Mindfulness e stress generation - Come affrontare lo stress in età evolutiva

Il ritmo della vita ci permette di prestare attenzione ai dettagli? A ciò che accade intorno a noi e, soprattutto, DENTRO di noi? A mio avviso purtroppo no: siamo spesso impegnati a correre e rincorrere gli eventi in una vita fatta di stress e preoccupazioni e il tempo per noi risulta limitato (se non del tutto assente). Ciò è vero anche per i bambini e ragazzi: al contrario del pensiero comune, lo stress non appartiene solo al mondo adulto, ma esiste anche in età evolutiva. I fattori stressogeni possono essere molteplici: attività extra-scolastiche, aspettative e standard di performance elevati... Le nuove generazioni non hanno più tempo per annoiarsi, per immaginare, creare e prestare attenzione alle piccole cose.

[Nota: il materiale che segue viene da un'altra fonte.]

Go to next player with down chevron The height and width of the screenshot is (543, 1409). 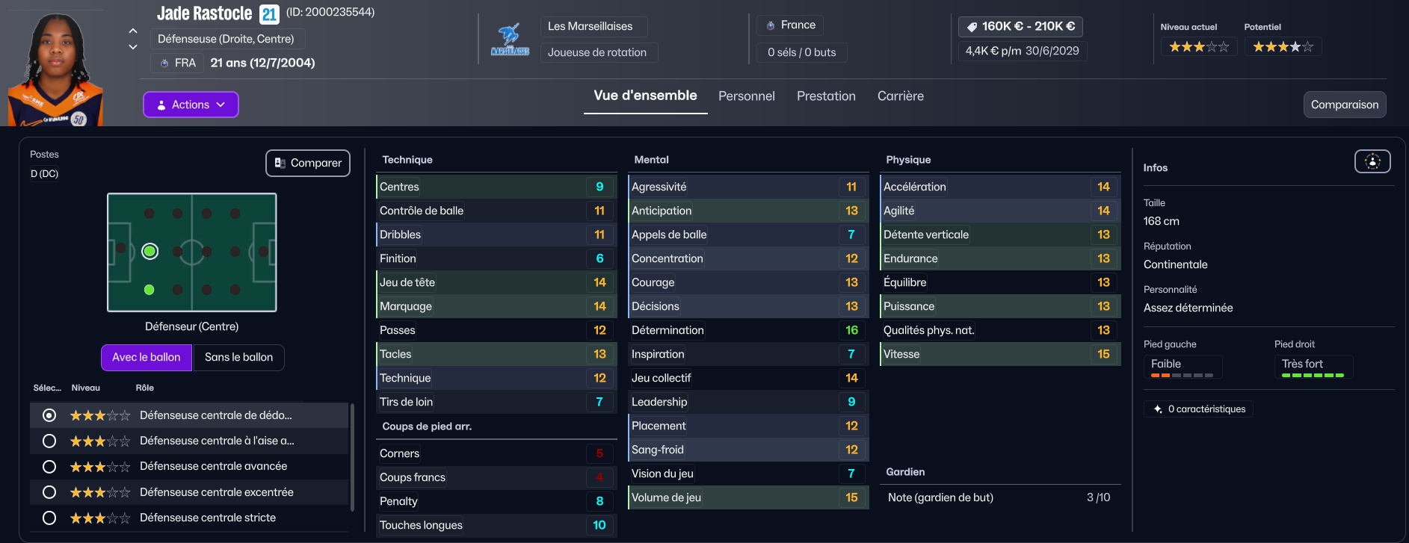tap(133, 47)
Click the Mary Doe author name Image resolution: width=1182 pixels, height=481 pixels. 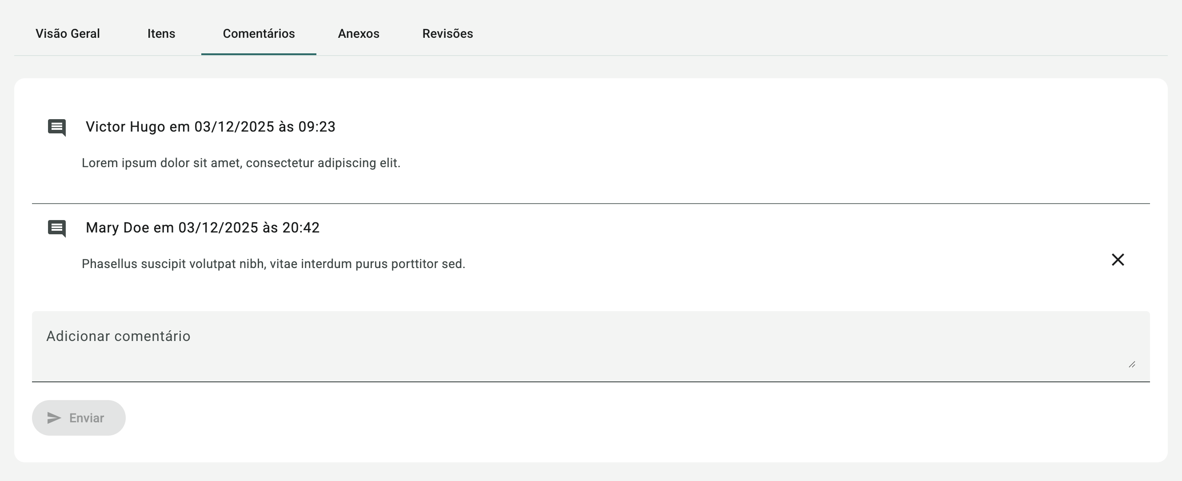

In questo contesto di frenesia e frettolosità la Mindfulness può venirci in aiuto. Secondo Kabat-Zinn Mindfulness significa "porre attenzione intenzionalmente, nel momento presente e in modo non giudicante". Ma a cosa dobbiamo porre attenzione? Alle nostre sensazioni e stati emotivi, a ciò che viene definito "io sento" cercando di far passare in secondo piano i pensieri che spesso alimentano circoli viziosi pensiero-emozione negativa dal quale si fatica ad uscire.

Una componente della Mindfulness consiste nell'abilità di dirigere l'attenzione al momento presente stimolando l'autoregolazione dell'attenzione. Tale abilità si riferisce alla capacità di direzionare l'attenzione ed imparare col tempo a mantenerla, per questo motivo può essere una pratica applicabile con bambini facilmente distraibili o che presentano diagnosi di ADHD (Disturbo da Deficit d'Attenzione ed Iperattività). Bambini e ragazzi in possesso di tale diagnosi hanno elevatissimi livelli di distraibilità perché prestano attenzione ad una molteplicità di stimoli contemporaneamente con conseguente perdita di concentrazione e quindi di difficoltà a seguire le lezioni scolastiche, lentezza e frequenti errori nello svolgimento dei compiti a casa e/o verifiche a scuola.

Studi recenti hanno dimostrato che la partecipazione a gruppi di mindfulness ha portato miglioramenti nelle capacità di apprendimento. Inoltre il training mindfulness è in grado di ridurre stress, ansia e reattività agli stimoli; migliora inoltre la qualità del sonno e le capacità di gestire il comportamento e le emozioni dei bambini ( Zenner, 2014; Black e collaboratori, 2009).

Con gli adolescenti la mindfulness viene inoltre praticata come prevenzione di disturbi borderline (per prevenire l'autolesionismo), depressione, ansia, stress e per migliorare la percezione personale (Raes, 2013).